Deshalb wurden auch die Intervalle verlängert. Der Bus kommt jetzt also weniger oft, ist aber genauso überfüllt, wie er immer war. Ein typischer Fall von Mengentäuschung. Man hat ja nicht immer mehr von mehr.

Bei Nutella kann man diese Theorie auch gut anwenden. Da gibt es verschiedene Größen im Verkauf. Die kleinste kann auch als Trinkglas weiterverwendet werden, ist aber so klein, dass man bei einer mittelgroßen Palatschinkenorgie mittendrin auf Marillenmarmelade umsteigen muss. Die nächste Größe verspricht Sicherheit, wird aber nicht schnell genug aufgegessen, sodass die letzten Reste keiner mehr will, weil sie eben so nach letzten Resten ausschauen. Beim riesigen Fünf-Kilo-Container, den man etwa in Duty Free-Shops oder auf italienischen Raststätten kaufen kann, geht es um pure Maßlosigkeit. Dieser Wunsch darf nie erfüllt werden; er wohnt an den Orten, wo niemand daheim ist.

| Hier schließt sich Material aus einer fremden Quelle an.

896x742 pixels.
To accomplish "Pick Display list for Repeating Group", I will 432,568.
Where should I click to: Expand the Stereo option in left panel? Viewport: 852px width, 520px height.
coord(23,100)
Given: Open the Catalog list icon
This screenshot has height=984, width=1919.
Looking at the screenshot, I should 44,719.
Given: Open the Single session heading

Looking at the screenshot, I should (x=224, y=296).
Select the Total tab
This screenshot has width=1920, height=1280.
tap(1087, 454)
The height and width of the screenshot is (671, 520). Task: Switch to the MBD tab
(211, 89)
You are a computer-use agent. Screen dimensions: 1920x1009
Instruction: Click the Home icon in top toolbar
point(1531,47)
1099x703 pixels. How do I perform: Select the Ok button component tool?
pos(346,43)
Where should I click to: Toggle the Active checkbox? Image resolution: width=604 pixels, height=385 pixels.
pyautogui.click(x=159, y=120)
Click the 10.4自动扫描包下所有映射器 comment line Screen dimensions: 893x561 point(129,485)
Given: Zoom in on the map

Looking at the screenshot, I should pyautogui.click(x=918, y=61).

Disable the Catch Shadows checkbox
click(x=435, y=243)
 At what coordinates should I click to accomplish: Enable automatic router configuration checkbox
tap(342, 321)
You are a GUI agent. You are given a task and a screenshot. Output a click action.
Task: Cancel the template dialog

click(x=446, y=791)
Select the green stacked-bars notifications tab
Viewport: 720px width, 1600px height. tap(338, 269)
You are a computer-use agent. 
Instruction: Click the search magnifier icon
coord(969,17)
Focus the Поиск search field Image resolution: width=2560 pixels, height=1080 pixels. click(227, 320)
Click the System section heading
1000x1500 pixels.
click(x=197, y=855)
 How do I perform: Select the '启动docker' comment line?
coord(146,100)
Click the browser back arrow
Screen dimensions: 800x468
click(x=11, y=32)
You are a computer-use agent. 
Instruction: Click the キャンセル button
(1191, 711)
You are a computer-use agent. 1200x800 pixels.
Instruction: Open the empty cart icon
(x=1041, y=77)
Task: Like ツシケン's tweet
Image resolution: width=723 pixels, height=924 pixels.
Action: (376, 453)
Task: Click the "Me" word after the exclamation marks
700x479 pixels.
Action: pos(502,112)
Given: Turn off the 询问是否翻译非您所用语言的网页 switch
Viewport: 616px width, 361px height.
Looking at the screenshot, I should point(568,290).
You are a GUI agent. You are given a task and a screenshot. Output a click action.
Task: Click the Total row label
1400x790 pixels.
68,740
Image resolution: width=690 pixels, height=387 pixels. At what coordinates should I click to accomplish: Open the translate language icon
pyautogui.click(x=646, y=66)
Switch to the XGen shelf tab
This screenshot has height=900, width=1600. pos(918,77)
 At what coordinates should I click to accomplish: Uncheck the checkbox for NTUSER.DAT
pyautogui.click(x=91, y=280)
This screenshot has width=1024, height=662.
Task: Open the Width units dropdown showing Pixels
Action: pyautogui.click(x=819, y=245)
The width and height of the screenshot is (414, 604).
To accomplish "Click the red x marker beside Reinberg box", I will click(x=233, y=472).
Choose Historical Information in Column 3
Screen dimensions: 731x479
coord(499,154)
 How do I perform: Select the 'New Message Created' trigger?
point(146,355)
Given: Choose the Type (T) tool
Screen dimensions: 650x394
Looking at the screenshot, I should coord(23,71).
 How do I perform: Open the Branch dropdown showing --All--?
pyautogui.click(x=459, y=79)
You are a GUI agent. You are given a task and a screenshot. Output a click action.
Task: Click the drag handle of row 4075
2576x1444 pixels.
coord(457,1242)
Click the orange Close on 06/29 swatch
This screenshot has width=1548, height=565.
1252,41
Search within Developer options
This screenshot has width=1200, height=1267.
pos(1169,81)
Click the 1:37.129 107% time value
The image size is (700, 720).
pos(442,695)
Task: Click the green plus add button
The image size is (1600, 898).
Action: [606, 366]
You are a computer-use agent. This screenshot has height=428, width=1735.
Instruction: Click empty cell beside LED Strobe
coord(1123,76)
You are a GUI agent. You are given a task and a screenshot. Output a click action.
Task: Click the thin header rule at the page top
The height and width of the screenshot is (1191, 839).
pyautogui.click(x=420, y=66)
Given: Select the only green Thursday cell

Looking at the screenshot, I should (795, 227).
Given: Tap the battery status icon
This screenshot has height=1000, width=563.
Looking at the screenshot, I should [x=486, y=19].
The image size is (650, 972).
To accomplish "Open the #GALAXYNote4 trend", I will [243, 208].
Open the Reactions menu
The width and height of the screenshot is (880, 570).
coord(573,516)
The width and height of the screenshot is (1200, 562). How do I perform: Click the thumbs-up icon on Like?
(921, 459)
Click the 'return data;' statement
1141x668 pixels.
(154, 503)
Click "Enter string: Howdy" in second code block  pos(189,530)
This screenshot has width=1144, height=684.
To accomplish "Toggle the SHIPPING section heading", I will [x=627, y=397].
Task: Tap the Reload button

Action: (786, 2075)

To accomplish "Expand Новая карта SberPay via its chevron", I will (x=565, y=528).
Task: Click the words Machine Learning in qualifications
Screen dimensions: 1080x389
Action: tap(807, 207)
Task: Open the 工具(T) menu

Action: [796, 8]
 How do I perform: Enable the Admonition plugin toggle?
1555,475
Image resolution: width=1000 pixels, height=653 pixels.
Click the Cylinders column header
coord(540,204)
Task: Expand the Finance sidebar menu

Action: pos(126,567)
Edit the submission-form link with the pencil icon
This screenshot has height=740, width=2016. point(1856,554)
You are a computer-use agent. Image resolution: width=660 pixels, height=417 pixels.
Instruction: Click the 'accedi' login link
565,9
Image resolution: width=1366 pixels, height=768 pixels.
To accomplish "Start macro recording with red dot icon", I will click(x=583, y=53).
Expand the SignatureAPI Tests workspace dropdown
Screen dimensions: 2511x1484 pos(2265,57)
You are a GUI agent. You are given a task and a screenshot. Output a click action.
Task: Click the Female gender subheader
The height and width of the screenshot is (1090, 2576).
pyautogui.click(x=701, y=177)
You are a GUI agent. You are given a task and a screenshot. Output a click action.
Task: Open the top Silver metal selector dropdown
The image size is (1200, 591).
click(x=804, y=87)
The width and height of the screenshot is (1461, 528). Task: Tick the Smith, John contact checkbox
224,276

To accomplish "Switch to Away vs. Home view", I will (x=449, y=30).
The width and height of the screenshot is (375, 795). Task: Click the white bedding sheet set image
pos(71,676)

Aber es gibt auch perfekte Größen: 0,3 Liter zum Beispiel. Egal, ob nun Bier oder Himbeersoda, diese Einheit ist ideal, wenn man mehr will als Durst bekämpfen und sich einem halben Liter nicht gewachsen fühlt. Zwischengrößen sind sonst ja eher schwierig. Seit die Verpackungsnormen in der EU aufgehoben wurden, werden Lebensmittel nicht mehr in den lang üblichen Größen Viertelkilo, halbes Kilo, Kilo usw. angeboten, sondern in scheinbar völlig freihändig ausgewählten Einheiten, wie etwa 423 oder 674 Gramm. Als theoretisch durchaus flexibler, aber praktisch völlig unflexibler Mensch hat man nun immer zu viel oder zu wenig von den benötigten Zutaten für Omas Rezepte.

Das sind natürlich nur minimale Anliegen. Gerade richtig ist offenbar eine erlernte Größe. Man kann vielleicht umlernen. Und statt auf den Bus zu warten auch einmal zu Fuß gehen.